Goals —
1. For the hiking and wilderness survival tips post, decide whether each statement agrees with it. Answer yes or no for each and quote the words from the post that settle it.
(a) The family hike covered 47 kilometers.
(b) A small first aid kit is the one exception to the rule against packing items that will not be used regularly.
(c) If a heavy item is slipped into another hiker's pack, the owner of that pack must carry it once it is discovered.
2. Carry on the hiking and wilderness survival tips post, picking up after its last sentence.

June 18, 2024

Wayne’s World – Hiking and wilderness survival tips

Posted on August 30, 2016 by Maple Creek

There are two great teachers in this world: Mother Nature and human nature. I learned a great deal from both this summer and am going to condense and share a few lessons I learned while on a 47-kilometer family hike.
Tip No. 1 – if you are going on a difficult or long hike and must carry everything in a backpack, do not take anything (and I mean anything) that you will not consume or use regularly such as food, toilet paper and a sleeping bag. Excess weight has been known to fatigue experienced hikers, so the only exception to this rule is the inclusion of a small first aid kit. Therefore, it is necessary to search the backpacks of all females before leaving on a long-distance excursion. I have learned from experience that even on a four-day hike, a personal-care bag complete with lotion, creams and a small mirror are considered essential by some women.
No. 2 – if you absolutely need such items or a piece of gear that is relatively heavy, it is best to sneak it into the pack of someone else when they are not looking. The down side is the owner of the item will be forced to carry it once it is discovered. It is then that a well-fabricated story may save a relationship. Of course, if the perpetrator is not a gifted orator or cannot cry on command, avoid telling the story because it will likely be followed by a beating.

Provided information —
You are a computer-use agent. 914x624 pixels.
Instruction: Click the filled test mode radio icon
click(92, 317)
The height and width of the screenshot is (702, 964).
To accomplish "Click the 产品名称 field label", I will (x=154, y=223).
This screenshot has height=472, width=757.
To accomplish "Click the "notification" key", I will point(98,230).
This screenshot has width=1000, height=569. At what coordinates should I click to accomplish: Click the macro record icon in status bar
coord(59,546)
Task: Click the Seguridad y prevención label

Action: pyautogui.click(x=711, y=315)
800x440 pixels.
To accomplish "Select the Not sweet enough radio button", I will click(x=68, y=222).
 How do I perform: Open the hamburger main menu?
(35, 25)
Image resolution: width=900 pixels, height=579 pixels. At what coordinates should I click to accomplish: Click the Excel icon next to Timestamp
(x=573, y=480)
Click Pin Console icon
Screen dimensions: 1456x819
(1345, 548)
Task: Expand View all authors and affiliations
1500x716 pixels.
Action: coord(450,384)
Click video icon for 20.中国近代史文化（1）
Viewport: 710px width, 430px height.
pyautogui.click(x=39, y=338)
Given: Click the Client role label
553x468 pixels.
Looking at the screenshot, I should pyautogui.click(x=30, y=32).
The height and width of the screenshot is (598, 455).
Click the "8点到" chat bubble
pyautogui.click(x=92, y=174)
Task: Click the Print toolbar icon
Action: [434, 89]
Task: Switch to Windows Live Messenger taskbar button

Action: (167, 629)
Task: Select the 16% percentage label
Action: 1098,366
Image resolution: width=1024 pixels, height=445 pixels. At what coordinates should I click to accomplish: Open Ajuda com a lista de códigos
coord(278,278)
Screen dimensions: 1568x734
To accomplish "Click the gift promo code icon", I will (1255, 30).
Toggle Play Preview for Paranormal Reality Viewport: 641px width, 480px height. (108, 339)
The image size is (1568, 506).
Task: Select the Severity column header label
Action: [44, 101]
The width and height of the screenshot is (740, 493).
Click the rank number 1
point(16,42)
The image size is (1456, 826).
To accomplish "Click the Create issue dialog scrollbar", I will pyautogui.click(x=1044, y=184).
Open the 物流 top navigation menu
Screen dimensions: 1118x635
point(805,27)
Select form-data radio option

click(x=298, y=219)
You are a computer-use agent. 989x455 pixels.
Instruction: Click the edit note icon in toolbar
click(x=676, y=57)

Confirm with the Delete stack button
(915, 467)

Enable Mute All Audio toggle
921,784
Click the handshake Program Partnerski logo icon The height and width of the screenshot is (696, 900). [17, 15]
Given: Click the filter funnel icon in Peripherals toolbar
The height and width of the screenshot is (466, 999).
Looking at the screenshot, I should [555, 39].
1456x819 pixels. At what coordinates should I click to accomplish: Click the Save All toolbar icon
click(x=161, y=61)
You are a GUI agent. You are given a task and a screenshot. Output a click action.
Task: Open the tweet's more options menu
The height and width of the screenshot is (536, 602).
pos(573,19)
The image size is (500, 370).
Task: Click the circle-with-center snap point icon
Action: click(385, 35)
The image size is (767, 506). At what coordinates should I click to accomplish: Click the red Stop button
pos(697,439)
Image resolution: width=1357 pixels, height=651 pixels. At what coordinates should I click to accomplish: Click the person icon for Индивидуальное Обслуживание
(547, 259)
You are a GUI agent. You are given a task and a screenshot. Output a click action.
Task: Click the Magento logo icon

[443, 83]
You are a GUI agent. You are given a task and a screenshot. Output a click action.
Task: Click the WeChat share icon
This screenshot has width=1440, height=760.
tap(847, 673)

The answers —
1.
(a) Yes. "while on a 47-kilometer family hike"
(b) Yes. "the only exception to this rule is the inclusion of a small first aid kit"
(c) No. "the owner of the item will be forced to carry it once it is discovered"

2.
No. 3 – if your backpack is heavy, causing discomfort or simply annoying, wait until an opportune moment when no one is looking your way and fake an injury. A spontaneous ankle sprain or ruptured disc is a surefire way to get other people to carry the items in your pack. Painful sound effects or tears (even tears of joy at the thought of no longer having to carry 40 pounds) will convince fellow hikers of the severity of the injury. I recommend sustaining an internal wound since the pain it causes is difficult for others to assess as compared to obvious damage such as a puncture wound to the abdomen or a missing limb.
No. 4 – if fatigue is setting in and you want to stop, but your fellow hikers insist the group must soldier on, there is an easy solution that will satisfy all parties. Pick a couple of dark berries and mash them up in your teeth without swallowing. Then allow some juice to leak out of the corners of your mouth and onto your shirt before declaring, “I don’t feel good.” When your fellow hikers look your way, lean forward and drool on the ground – spitting is too much like Hollywood at this point, so save that tactic for use later. Then ask, “What type of berries are growing beside the trail? I hope they are not Deadly Nightshade. What colour are hemlock berries?”
No. 5 – do not attempt to use Tip No. 4 with a mushroom. No one will believe you ate raw fungus. However, I have heard that licking a large banana slug will cause a person’s tongue to temporarily go numb, so that may be worth trying.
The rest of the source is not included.